Our Fused Model is trained on Google Colab with two Intel Xeon CPU core at 2.30GHz
and one Tesla T4/P8 GPU or equivalent sets of hardware.
The hyper-perameters for the reported results are
- Learning Rate: 4e-5
- Weight Decay: 0.01
- LR Scheduler: linear
- Epoch: 5
- Batch Size: 8
# Download transformers 4.4.2
wget https://github.com/huggingface/transformers/archive/refs/tags/v4.4.2.zip
unzip v4.4.2.zip
cp -rf transformers-4.4.2/src/transformers/ ./
rm -rf transformers-4.4.2 v4.4.2.zip
# Replace modeling file with our modified version
git clone https://github.com/LesterLian/mBERT-fused-M2M100.git
cp -f mBERT-fused-M2M100/* ./
cp -rf mBERT-fused-M2M100/transformers ./
# Install dependencies
pip install datasets==1.5.0 sacremoses==0.0.43 sentencepiece transformers==4.4.2
The following code will replicate our training and generation process:
python train_trainer.py --do_train --do_eval --do_generate
We can load a trained checkpoint of the Fused Model like this:
python train_trainer.py --do_generate --checkpoint checkpoint_path
To use different hyper-parameters or datasets, look at the supported arguments by running:
D:/Users/lianz/Coding/Projects/cmsc828i/train_trainer.py -h
# The output is
#usage: train_trainer.py [-h] [--dataset_name DATASET_NAME]
# [--dataset_arg DATASET_ARG]
# [--load_local_dataset LOAD_LOCAL_DATASET]
# [--max_source_length MAX_SOURCE_LENGTH]
# [--max_target_length MAX_TARGET_LENGTH]
# [--source_lang SOURCE_LANG]
# [--target_lang TARGET_LANG]
# [--max_bert_input_length MAX_BERT_INPUT_LENGTH]
# [--bert_type BERT_TYPE] [--fuse_method FUSE_METHOD]
# [--checkpoint_path CHECKPOINT_PATH]
# [--checkpoint CHECKPOINT] [--batch_size BATCH_SIZE]
# [--learning_rate LEARNING_RATE]
# [--weight_decay WEIGHT_DECAY]
# [--num_train_epochs NUM_TRAIN_EPOCHS] [--do_train]

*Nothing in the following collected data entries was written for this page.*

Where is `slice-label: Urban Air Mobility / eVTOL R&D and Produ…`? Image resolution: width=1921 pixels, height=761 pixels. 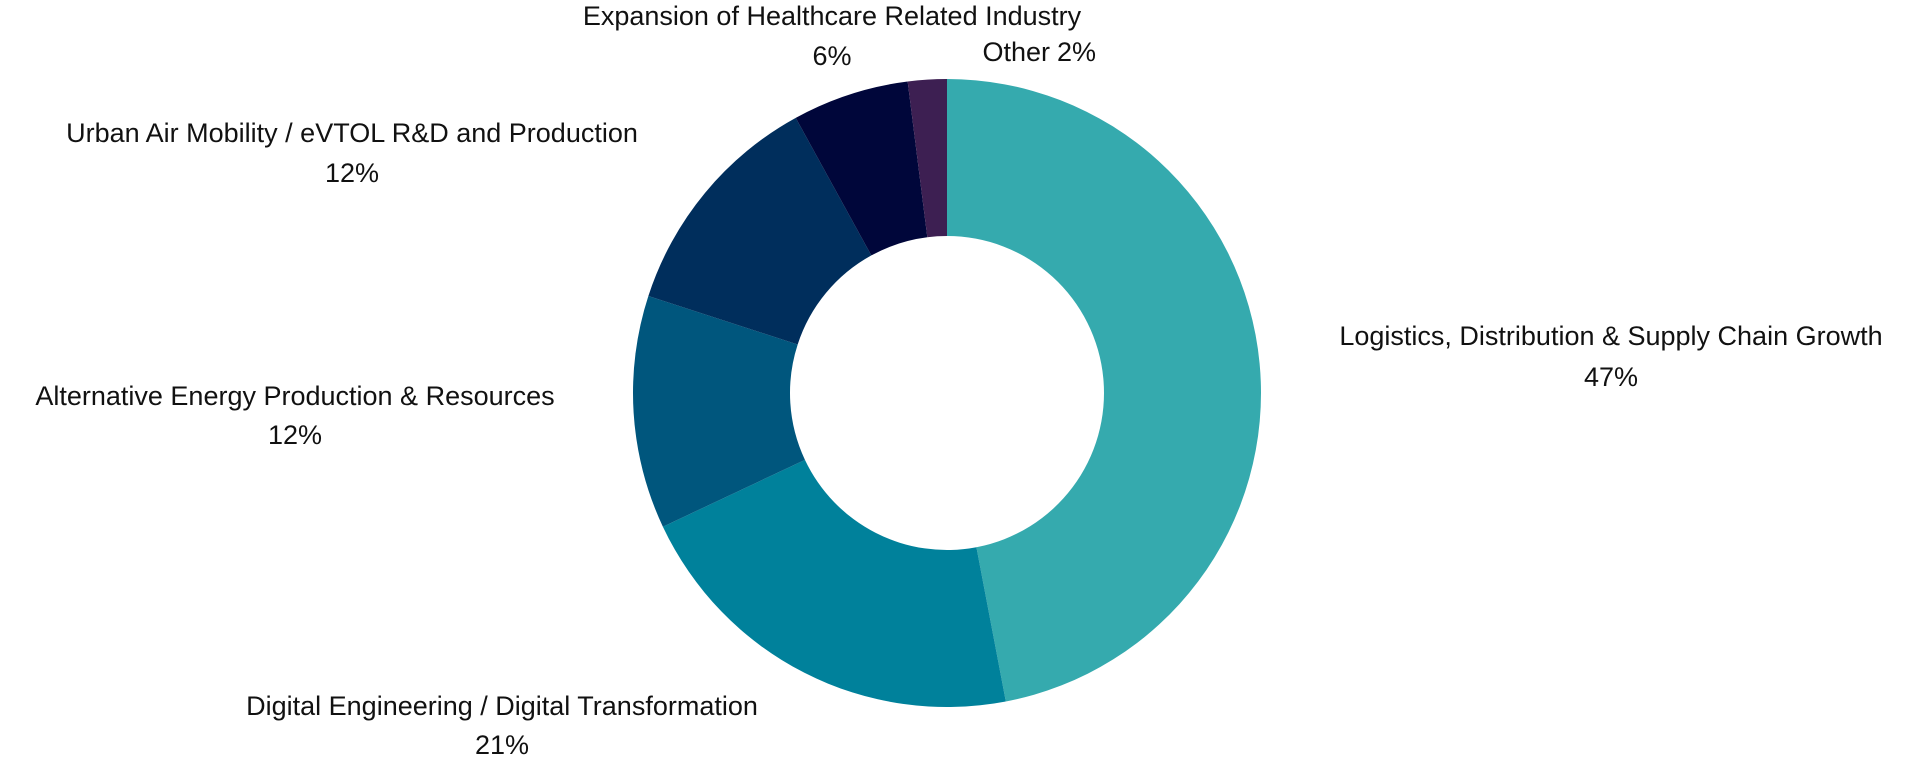
slice-label: Urban Air Mobility / eVTOL R&D and Produ… is located at coordinates (352, 133).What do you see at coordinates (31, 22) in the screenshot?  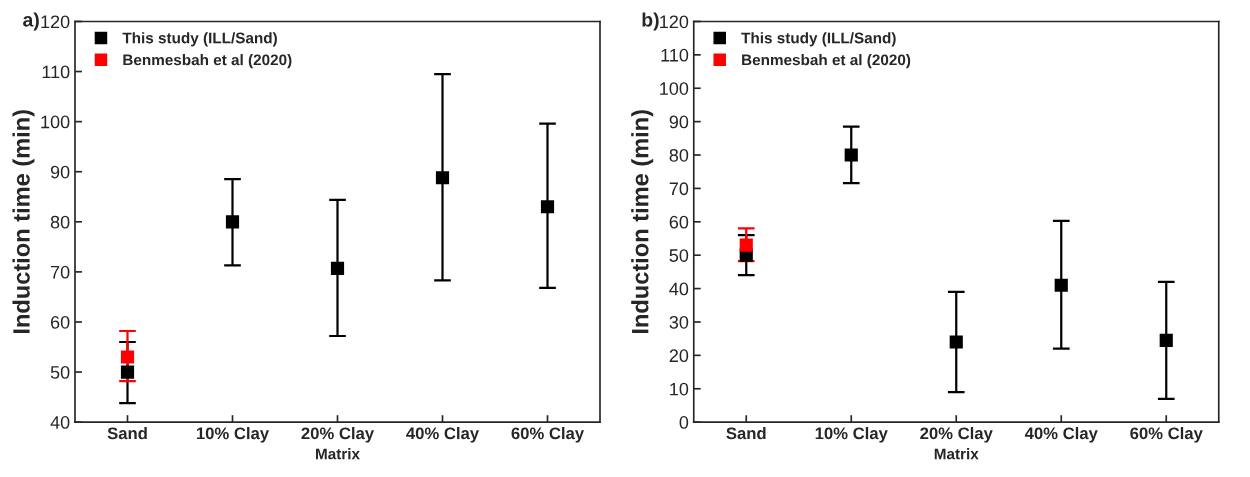 I see `chart-title: a)` at bounding box center [31, 22].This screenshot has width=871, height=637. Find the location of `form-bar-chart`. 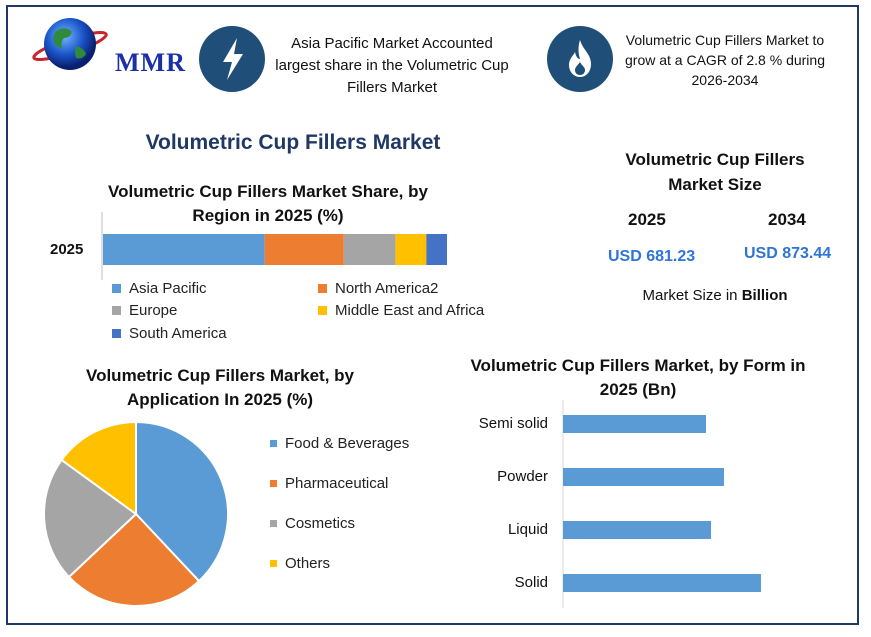

form-bar-chart is located at coordinates (662, 504).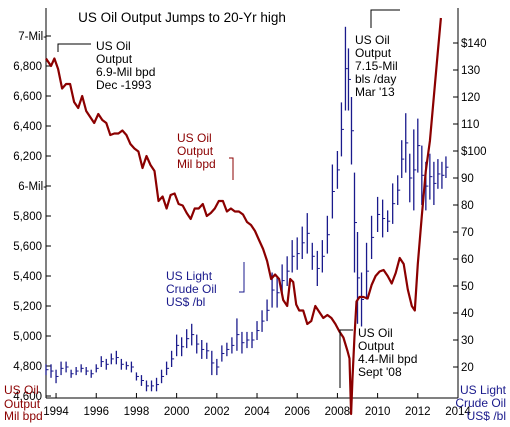 This screenshot has width=510, height=427. What do you see at coordinates (468, 314) in the screenshot?
I see `right-y-tick-label: 40` at bounding box center [468, 314].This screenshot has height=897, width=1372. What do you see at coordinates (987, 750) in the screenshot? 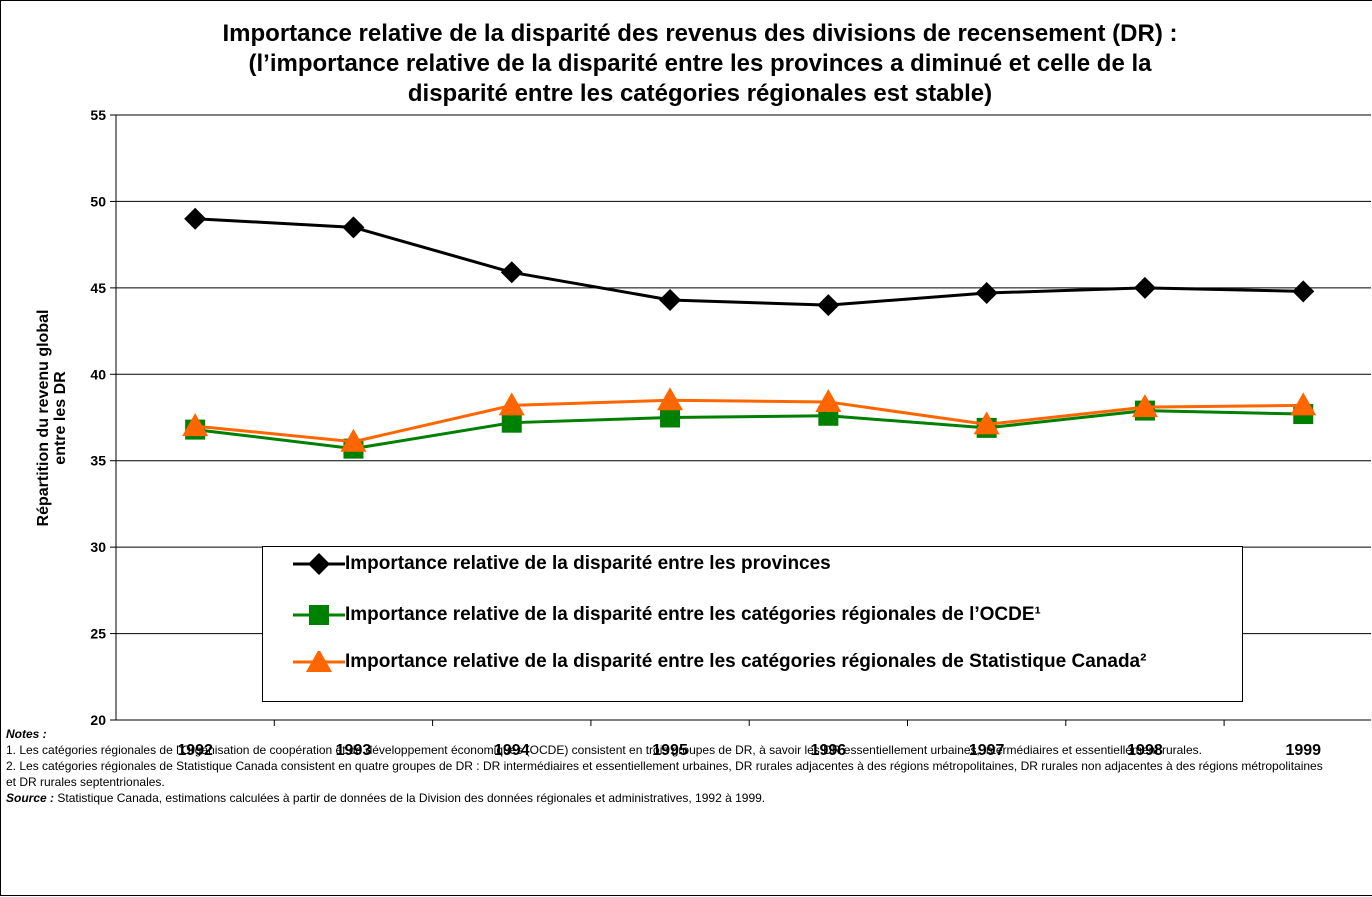
I see `x-tick-label: 1997` at bounding box center [987, 750].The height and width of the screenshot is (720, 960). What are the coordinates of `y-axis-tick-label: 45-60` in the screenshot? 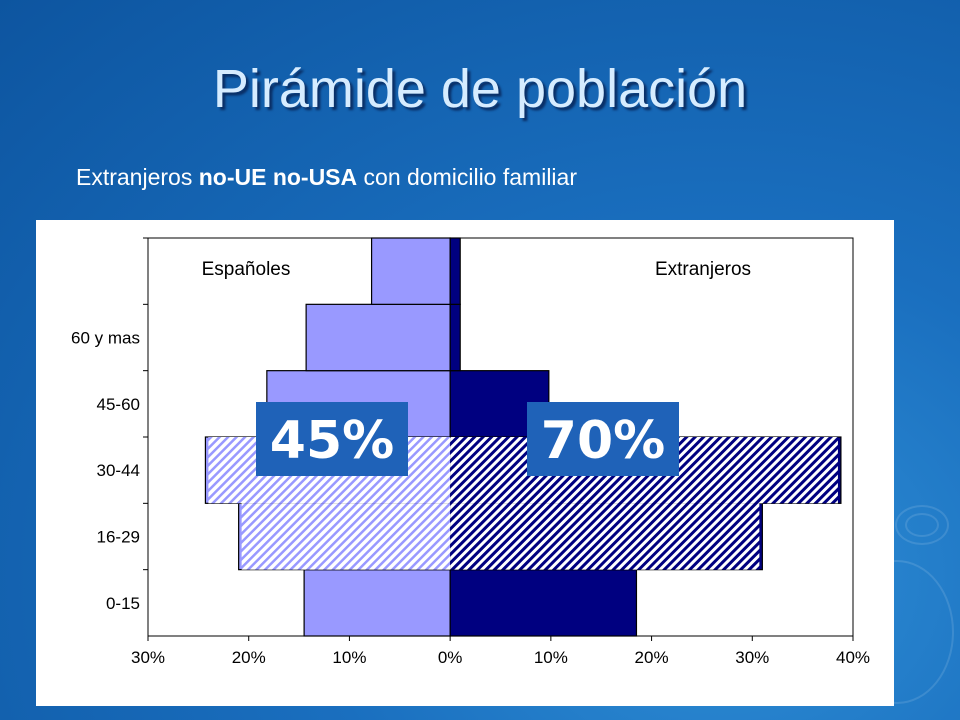 It's located at (118, 404).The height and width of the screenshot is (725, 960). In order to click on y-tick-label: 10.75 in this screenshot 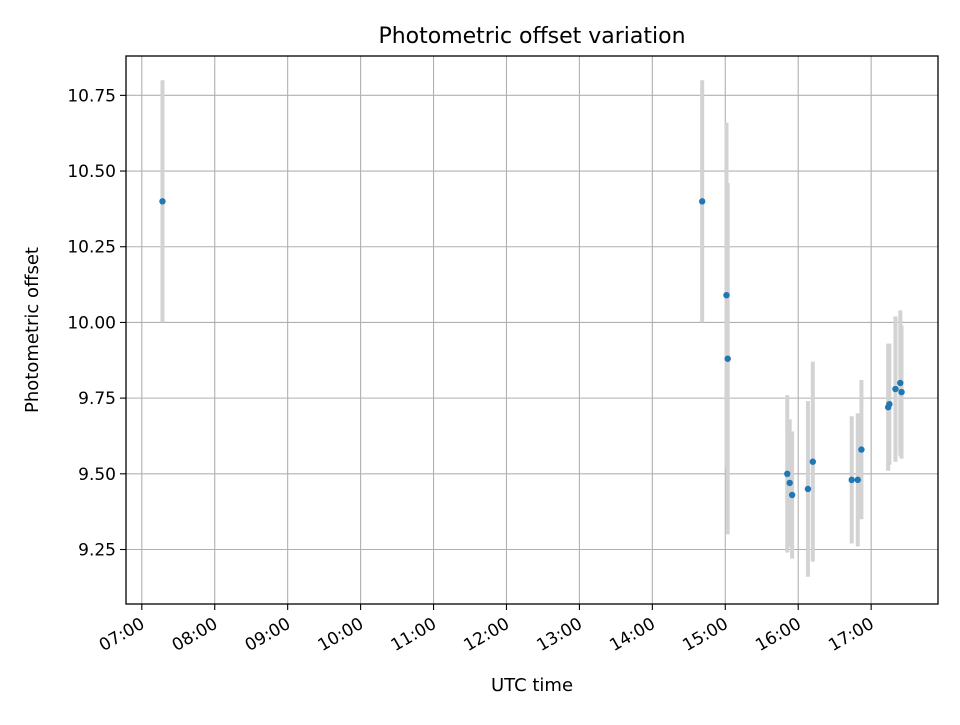, I will do `click(92, 96)`.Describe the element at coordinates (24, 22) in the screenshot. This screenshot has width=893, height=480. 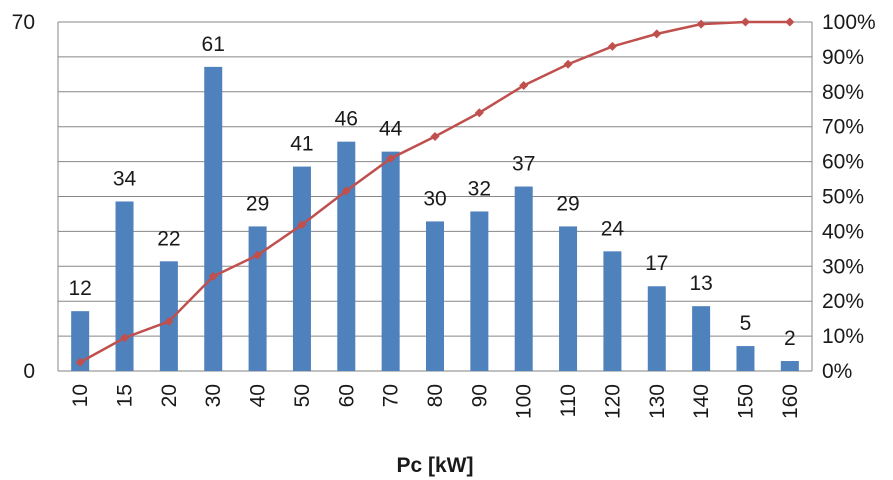
I see `left-tick-label: 70` at that location.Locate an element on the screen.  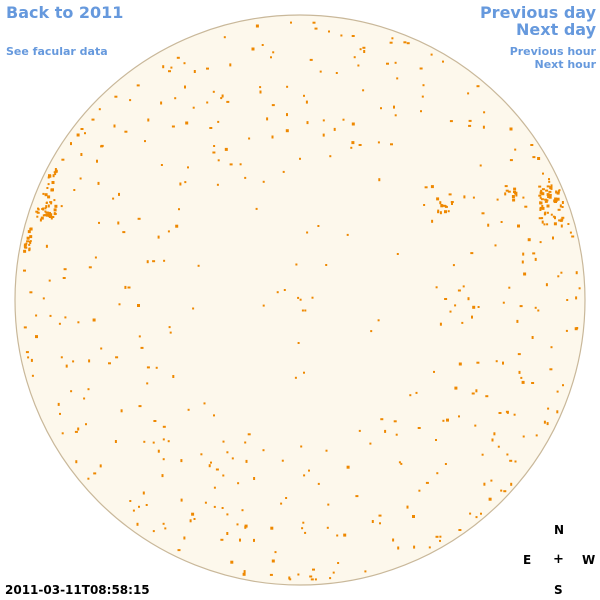
back-to-year-link: Back to 2011 is located at coordinates (65, 12).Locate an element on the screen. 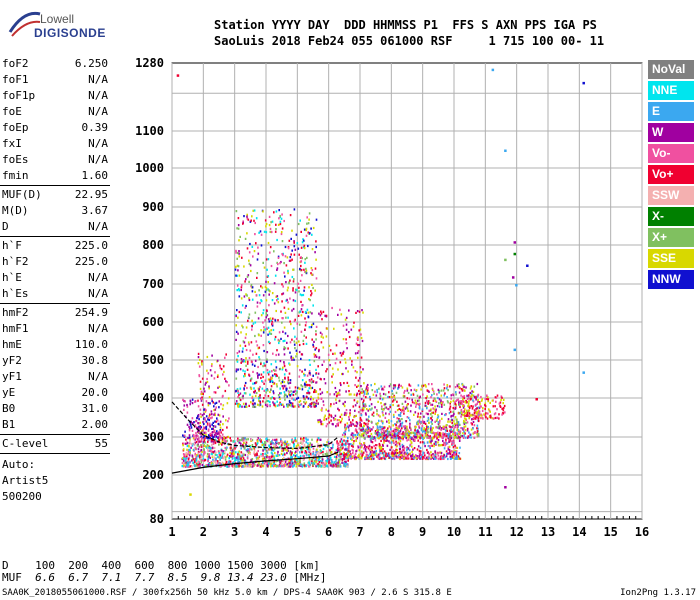  echo-point-isolated is located at coordinates (506, 488).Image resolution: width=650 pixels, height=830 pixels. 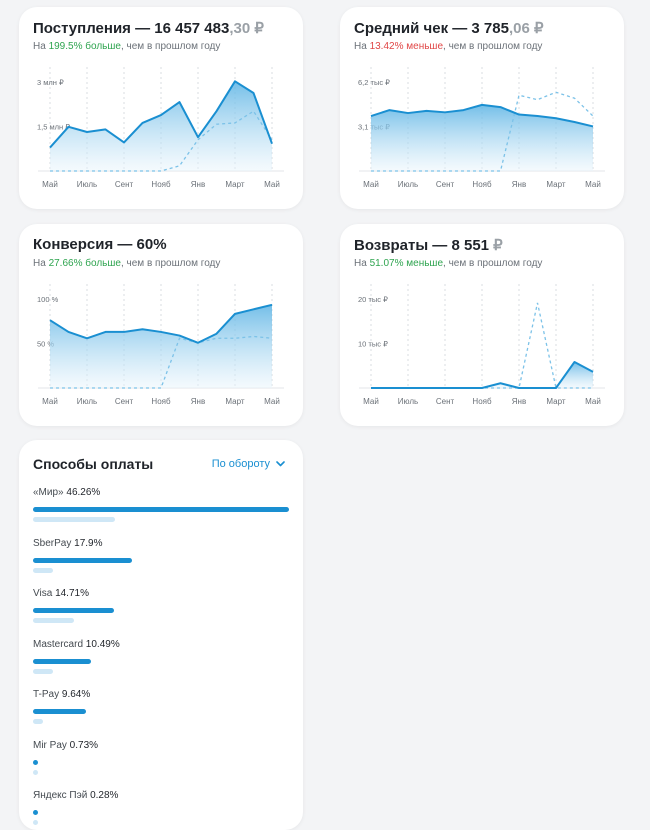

# [--do_eval] [--do_generate]
#chrF metric:
git clone https://github.com/m-popovic/chrF
#characTER metric:
git clone https://github.com/rwth-i6/CharacTER
All the evaluation are scripted in scores.ipynb
git clone https://github.com/ganeshjawahar/interpret_bert.git
cp -rf interpret_bert/chunking/* ./
cp -rf mBERT-fused-M2M100/interpret_bert/chunking/* ./
# Download labeled data
wget https://www.clips.uantwerpen.be/conll2000/chunking/train.txt.gz
gunzip train.txt.gz
python extract_features.py --train_file train.txt --output_file chunking_rep.json --batch_size 2
python extract_features_mBERT.py --train_file train.txt --output_file chunking_rep.json --batch_size 2
python extract_features_m2m.py --train_file train.txt --output_file chunking_rep.json --batch_size 2
python extract_features_fused.py --checkpoint checkpoint_path/pytorch_model.bin --train_file train.txt --output_file chunking_rep.json --batch_size 2
python cluster.py --feat_file chunking_rep.json
python visualize.py --feat_file chunking_rep.json --output_file_prefix tsne_layer_
Our tokenized datasets is in data folder.
Our Phrasal Analysis Visualization results are in results/Phrasal_Syntax_Visualization folder with results for mBERT, M2M-100 and mBERT fused M2M-100 model.
Our Sinhala-English low resource NMT results are in results/Phrasal_Syntax_Visualization folder.